Any interested party may file an Order to Show Cause and Verified Complaint to compel production of a purported Last Will and Testament or information as to its existence of whereabouts. Pursuant to the New Jersey Probate Code (N.J.S.A. 3B:3-29):
The Superior Court shall have jurisdiction to compel discovery as to the existence or whereabouts of any paper purported to be a will of any decedent who died a resident of the county, which has not been offered for probate, and to require the paper to be lodged with the surrogate of the county for probate.
Pursuant to the Rules Governing the Courts of the State of New Jersey, the Court may order any person possessing the Will, or who has knowledge of the Will’s existence or whereabouts, to appear before it and make discovery as to his or her possession or knowledge of the Will or, upon the return date of the Order to Show Cause, enter such Order and take such further proceedings as may be deemed appropriate under the circumstances.
Generally, an interested party must allege in the Verified Complaint that:
- He or she believes that somebody has in his or her possession, or has knowledge of the existence of whereabouts of a paper writing purported to be the Will of the decedent;
- That the Testator or Testatrix of the Will passed away a resident of the county where filed; and
- That the individual has neglected or refused to file the Will with the Surrogate of the county.
Under New Jersey case law, the designated executor or executrix in possession of a Will has a duty to either probate the Will or renounce his or her office. It is also worth noting that certain improper conduct with respect to Wills may be a disorderly persons offense or a crime of the third degree in the State of New Jersey.

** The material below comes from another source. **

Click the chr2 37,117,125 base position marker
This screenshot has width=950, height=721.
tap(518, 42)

Specifically, N.J.S.A. 2C:21-3 provides:
a. Fraudulent destruction, removal or concealment of recordable instruments. A person commits a crime of the third degree if, with purpose to deceive or injure anyone, he destroys, removes or conceals any will, deed, mortgage, security instrument or other writing for which the law provides public recording.

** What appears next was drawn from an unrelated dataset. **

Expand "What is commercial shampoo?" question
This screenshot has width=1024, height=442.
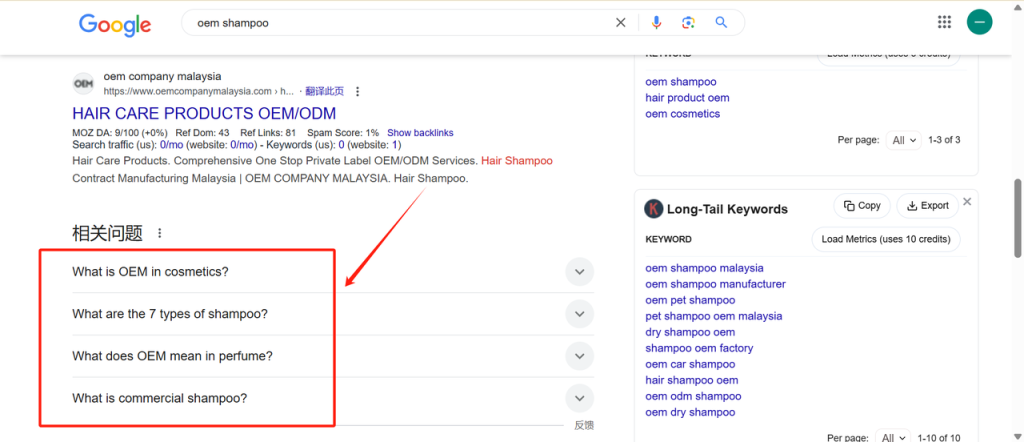[579, 398]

b. Offering a false instrument for filing. A person is guilty of a disorderly persons offense when, knowing that a written instrument contains a false statement or false information, he offers or presents it to a public office or public servant with knowledge or belief that it will be filed with, registered or recorded in or otherwise become a part of the records of such public office or public servant.

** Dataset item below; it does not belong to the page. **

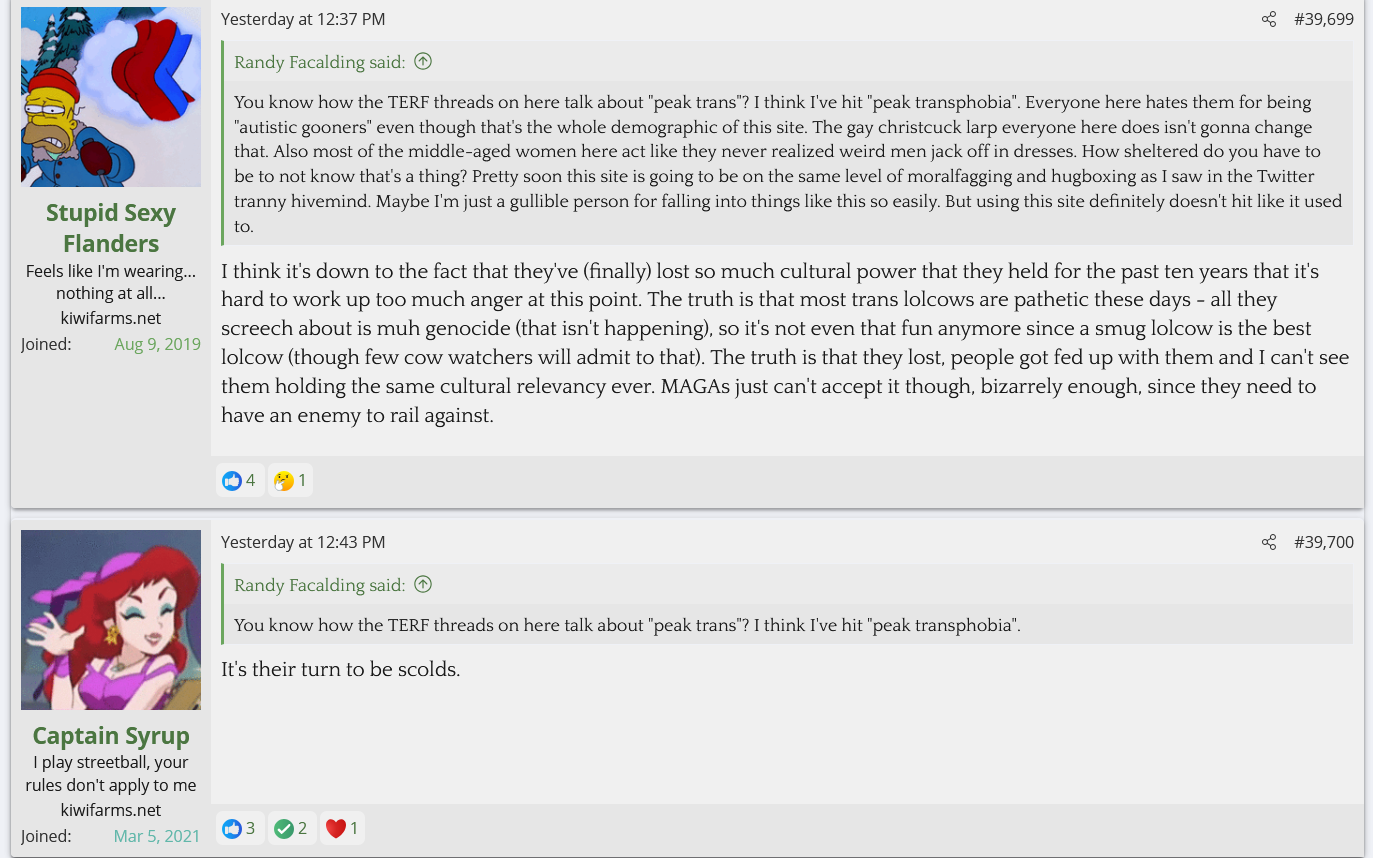Click the up-arrow icon in Stupid Sexy Flanders' quote
Image resolution: width=1373 pixels, height=858 pixels.
pyautogui.click(x=423, y=62)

Because estate litigation and Will contests require specialized knowledge, you may wish to consult with an experienced attorney if you have questions regarding a loved one’s or your own Last Will and Testament, the probate process, administration of an estate or trust, the elective share of a surviving spouse, fiduciary obligations, preparation of a formal or informal accounting, refunding bonds and releases, and the procedures for filing a formal accounting or exceptions thereto. This article is for information purposes only, and is neither legal advice nor the creation of an attorney client relationship.
Justin M. Smigelsky, Esq. / Timothy J. Little, P.C. – 2017 – All Rights Reserved
Timothy J. Little, P.C. is a full-service law firm with offices in Woodbridge and Chesterfield, New Jersey. Timothy J. Little, P.C. represents individuals, families and businesses throughout New Jersey including Middlesex County (Old Bridge, Woodbridge, Sayreville, East Brunswick, Spotswood, Perth Amboy, Dunellen, Colonia, Sewaren, Iselin, Avenel, Fords, Keasbey, Menlo Park, Port Reading, South Amboy, Monroe Township, Edison, Carteret, Cranbury, Helmetta, South River, Milltown, Highland Park, Jamesburg, Laurence Harbor), Monmouth County (Aberdeen, Matawan, Hazlet, Holmdel, Cliffwood Beach, Keyport, Keansburg, Middletown, Lincroft, Manalapan, Englishtown, Marlboro, Freehold, Colts Neck, Rumson), Union County (Rahway, Elizabeth), Ocean County, Somerset County, and Burlington County.
Probate / Estate Practice Areas: Drafting of Wills and Trusts, appointment and removal of fiduciaries, probate procedures, intestacy, fiduciary duties and obligations, fiduciary accountings and exceptions, fiduciary compensation, marshaling of assets, insolvency petitions, will contests and disputes, caveats, the elective share, Power of Attorney abuse, ejectment and eviction, Refunding Bonds and Releases, New Jersey Transfer Inheritance Tax (IT-R), New Jersey Estate Tax (IT-Estate)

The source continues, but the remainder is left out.